Q. Please provide any overview of the labor analysis.
A. There were two primary components to the analysis. First, the company conducted
a survey of employees with some level of responsibility for the EPRS Transmission
Facilities, in order to determine how much time each employee spent on those
functions. The second step was to determine an annual labor cost for the Test
Period by applying wage and salary data to the hours to determine the total cost of
labor applicable to the EPRS Transmission Facilities. I was responsible for the
second of these two steps. Please see the testimony of Mr. Ralph Jones for a
discussion of the first step.
Exhibit No. EPRS-3 Page 4 of 5
Q. Please describe the time estimation survey.
A. As explained to me, the company surveyed each relevant employee and asked for
an estimate of annual hours spent on the EPRS Transmission Facilities. The results
of that survey were provided to me. We identified 10 salaried employees who have
some responsibility for the EPRS Transmission Facilities, whose costs factor into
the study. In addition, there are six non-exempt (i.e., hourly) technicians whose
costs were also included.
Q. Were you responsible for the time estimation survey?
A. No. My primary role was the second step the analysis – the development of costs.
Mr. Ralph Jones has first-hand knowledge of the time and resources spent on the
EPRS Transmission Facilities and his testimony supports that aspect of the analysis.
Q. Please describe the labor cost development process.
A. The survey results I was provided contained granular data, down to the employee.
Therefore, we estimated an annual labor cost for each employee. This was based
on individual compensation data for each employee contained in Cogentrix’s
payroll system. We then multiplied the compensation rate for each employee by
the labor time they spent on the EPRS Transmission Facilities as a percentage of
total annual work hours.
Q. Did you include labor overhead costs, such as the costs of benefits?
A. No, all labor overhead costs were omitted from this analysis in order to provide a
conservative estimate for purposes of this rate filing. So, the only cost at issue is
direct compensation paid to the employee (annual base pay and accrued annual
discretionary target bonus).
Exhibit No. EPRS-3 Page 5 of 5
Q. Do some employees contribute more to the total labor costs than others?
A. Yes. There are five individuals that contribute roughly 74 percent of the total labor
costs. They include the General Manager/Senior CIP Manager, the CIP subject
matter expert who is dedicated entirely to CIP standards compliance for the EPRS
Transmission Facilities, the Director of Compliance, the Manager of NERC
Compliance, and the O&M Manager.
Q. Were all employees treated this way in the analysis?
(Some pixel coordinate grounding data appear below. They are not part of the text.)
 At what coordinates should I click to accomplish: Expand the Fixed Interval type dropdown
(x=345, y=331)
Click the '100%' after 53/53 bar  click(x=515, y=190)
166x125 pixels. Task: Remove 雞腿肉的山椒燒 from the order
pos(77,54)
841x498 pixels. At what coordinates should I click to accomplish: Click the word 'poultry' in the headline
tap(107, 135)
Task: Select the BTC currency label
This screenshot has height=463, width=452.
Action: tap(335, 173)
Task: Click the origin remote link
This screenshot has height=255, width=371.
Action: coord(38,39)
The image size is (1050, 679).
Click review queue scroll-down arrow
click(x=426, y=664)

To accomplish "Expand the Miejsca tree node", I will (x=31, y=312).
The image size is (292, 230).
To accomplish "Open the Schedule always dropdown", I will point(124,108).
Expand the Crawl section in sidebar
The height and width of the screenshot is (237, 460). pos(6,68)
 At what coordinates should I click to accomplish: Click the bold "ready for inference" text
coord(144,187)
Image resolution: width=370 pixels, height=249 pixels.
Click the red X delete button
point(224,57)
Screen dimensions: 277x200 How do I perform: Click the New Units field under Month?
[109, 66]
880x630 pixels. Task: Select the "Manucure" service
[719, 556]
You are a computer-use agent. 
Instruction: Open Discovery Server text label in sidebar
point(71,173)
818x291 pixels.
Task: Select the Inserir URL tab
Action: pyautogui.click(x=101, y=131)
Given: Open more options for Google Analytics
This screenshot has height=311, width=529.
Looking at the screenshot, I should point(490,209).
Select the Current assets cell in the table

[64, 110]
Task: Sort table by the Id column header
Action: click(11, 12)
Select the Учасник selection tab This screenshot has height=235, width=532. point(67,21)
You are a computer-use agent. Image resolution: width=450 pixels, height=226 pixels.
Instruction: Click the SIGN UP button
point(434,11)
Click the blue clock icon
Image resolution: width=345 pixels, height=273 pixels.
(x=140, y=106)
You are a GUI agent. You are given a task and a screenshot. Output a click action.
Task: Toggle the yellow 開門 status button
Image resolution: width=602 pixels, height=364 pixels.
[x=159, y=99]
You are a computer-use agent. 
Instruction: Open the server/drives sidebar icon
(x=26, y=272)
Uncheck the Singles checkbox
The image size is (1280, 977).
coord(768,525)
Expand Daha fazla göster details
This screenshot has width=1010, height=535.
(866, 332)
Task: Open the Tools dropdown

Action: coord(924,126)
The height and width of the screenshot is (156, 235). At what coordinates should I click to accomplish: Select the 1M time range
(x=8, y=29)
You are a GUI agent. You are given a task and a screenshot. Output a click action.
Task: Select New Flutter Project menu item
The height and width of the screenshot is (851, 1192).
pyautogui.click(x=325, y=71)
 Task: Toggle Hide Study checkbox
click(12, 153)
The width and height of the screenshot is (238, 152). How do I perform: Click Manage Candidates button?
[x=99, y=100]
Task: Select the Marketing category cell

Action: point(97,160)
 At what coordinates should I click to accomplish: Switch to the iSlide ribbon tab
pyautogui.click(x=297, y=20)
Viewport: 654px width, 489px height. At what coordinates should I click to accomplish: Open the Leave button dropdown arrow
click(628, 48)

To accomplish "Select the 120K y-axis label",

A. Yes, with one exception. There are six additional employees included in the labor
study. These employees are hourly, non-exempt employees, so we averaged their
hourly wage to apply a single rate across their hours.
Q. Do you believe that the results of the labor analysis are true and accurate
estimates of the labor costs associated with the EPRS Transmission Facilities?
A. Yes, I do. As I mentioned, there are other attributable labor costs (e.g., benefits)
that were excluded from the analysis, so I believe the analysis is a reliable,
conservative estimate.
Q. Does this conclude your testimony at this time?
A. Yes, it does.
[Next page is signature page.]
Exhibit No. EPRS-4 Prepared Direct Testimony of Mr. Bryan Craig
Exhibit No. EPRS-4 Page 1 of 8
UNITED STATES OF AMERICA BEFORE THE
FEDERAL ENERGY REGULATORY COMMISSION
EP Rock Springs, LLC ) Docket No. ER19-___-000
PREPARED DIRECT TESTIMONY AND EXHIBITS OF
BRYAN K. CRAIG
I. INTRODUCTION
Q. Please state your name and occupation.
A. My name is Bryan K. Craig and I am the President and Owner of an energy
consulting firm called Craig Energy & Financial Services (“CEFS”). CEFS
provides a variety of accounting, auditing, compliance and technical services to the
electric, gas, and oil industries on regulatory accounting, auditing, rate, and
compliance matters.
Q. Please summarize your qualifications and experience.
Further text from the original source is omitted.